What do people do to find out where the time is going in a
large common lisp program?  I recently cut the run time of
a large compiled-lisp program by a factor of 5 by finding
out that my elegant general all-shortest-paths finding
routine (taking a node list and adjacency function, returning
functions for the shortest path and length between pairs)
was taking 90% of the time, and needed replacing by a faster
specialized one that left the answer in a global.

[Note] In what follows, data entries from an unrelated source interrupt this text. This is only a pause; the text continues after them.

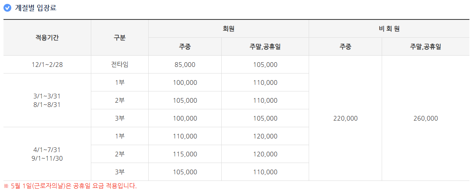Click the 3/1~3/31, 8/1~8/31 period cell
This screenshot has width=471, height=191.
(x=47, y=100)
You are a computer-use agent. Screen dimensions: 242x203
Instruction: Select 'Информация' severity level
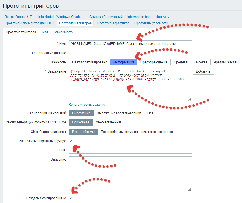124,62
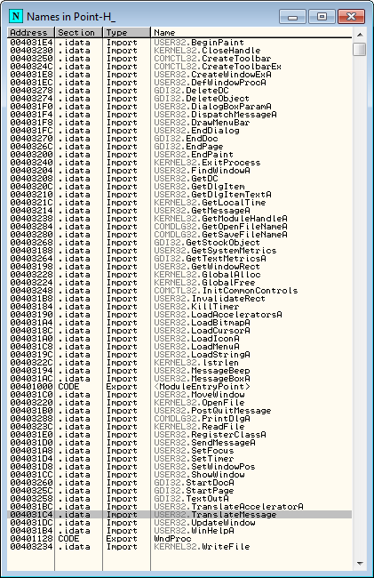Click the N icon in the title bar
Viewport: 374px width, 578px height.
pyautogui.click(x=15, y=16)

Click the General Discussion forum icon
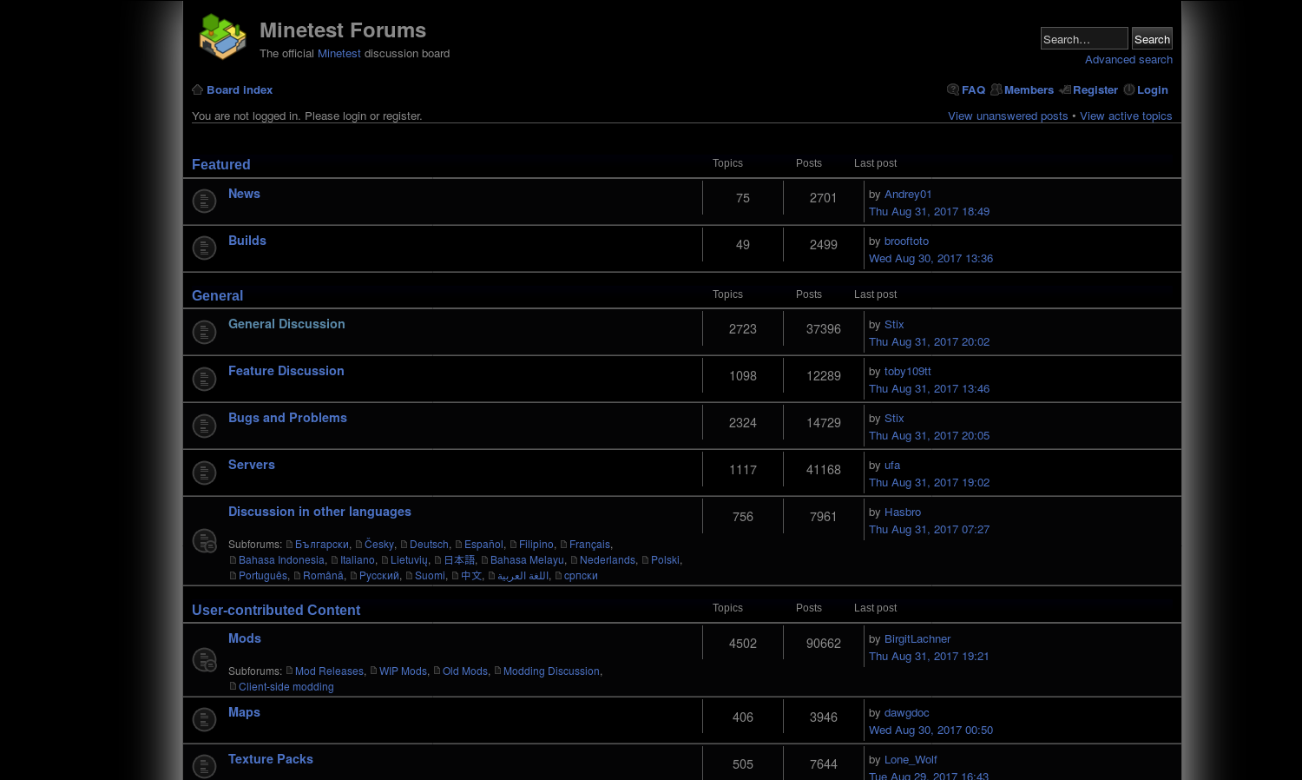[x=204, y=332]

I found this by inserting calls to get-internal-cpu-time in
various places.  But it seems like there should be something
like the time profiling we're used to with C, etc.  It seems
possible to put in a SYSCALL of profil (I'm using Lucid
Common Lisp 1.2, on a Sun), and analyzing the results.
(Garbage collection should be turned off, assumptions made
about how the loader loads .lbins).  Has anyone done this?

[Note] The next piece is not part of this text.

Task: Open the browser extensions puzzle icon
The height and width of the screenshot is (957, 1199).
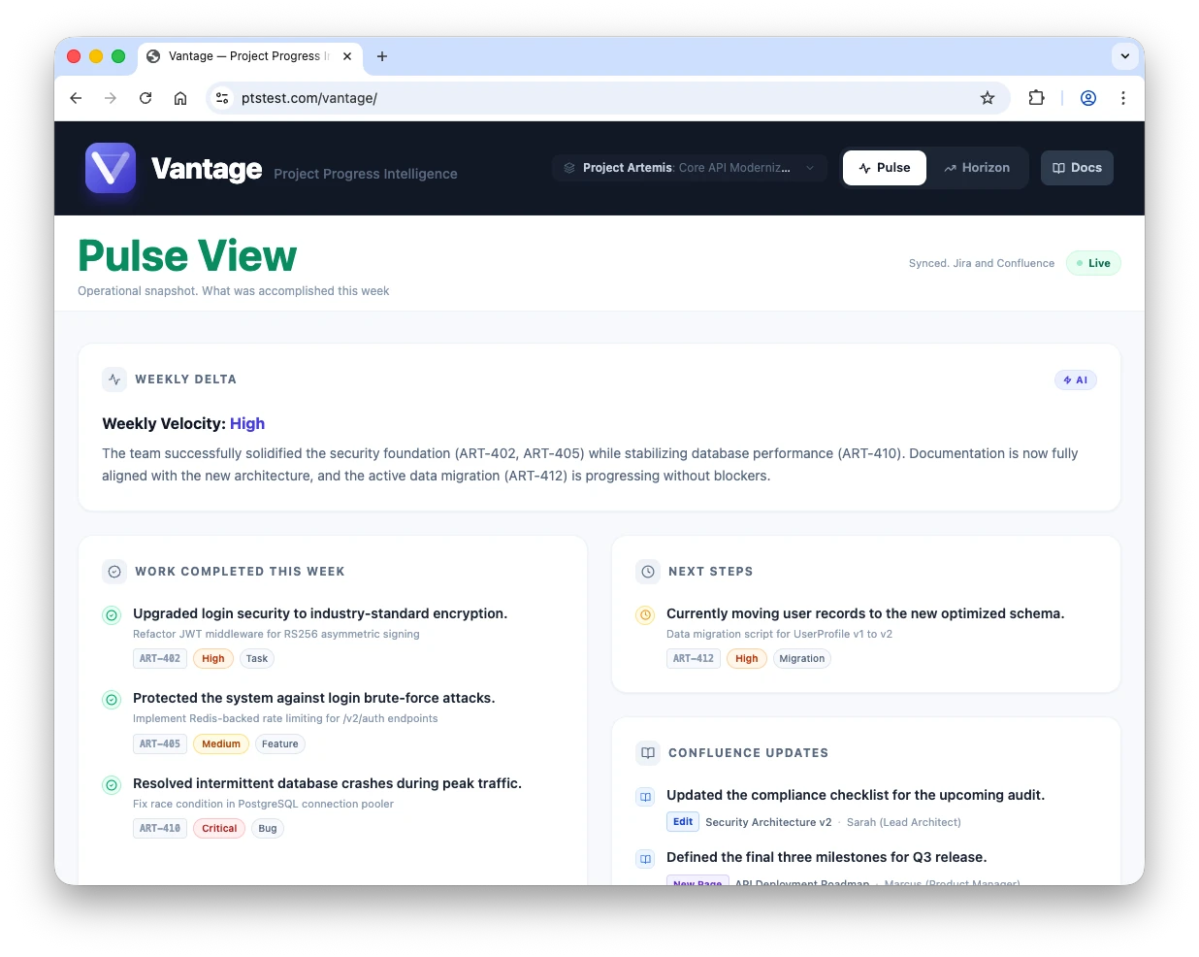Action: tap(1036, 98)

It's possible to redefine defun to accumulate counts, or even
times, but the timing resolution isn't fine enough for the
latter to work for all but the longest functions.

You might be interested to know that I've implemented the
same program (a graph layout program) in Common Lisp and
C++, about 8000 lines each.  The C++ version is now 2 to 3
times faster (it was 10-20 times faster before I discovered
the shortest-paths thing, about the only place where there was
a significant difference between the two versions).  This
is better than I expected for Common Lisp.  I think it is because
so much time is spent doing shortest paths, and I spent time
making the CL version as fast as possible.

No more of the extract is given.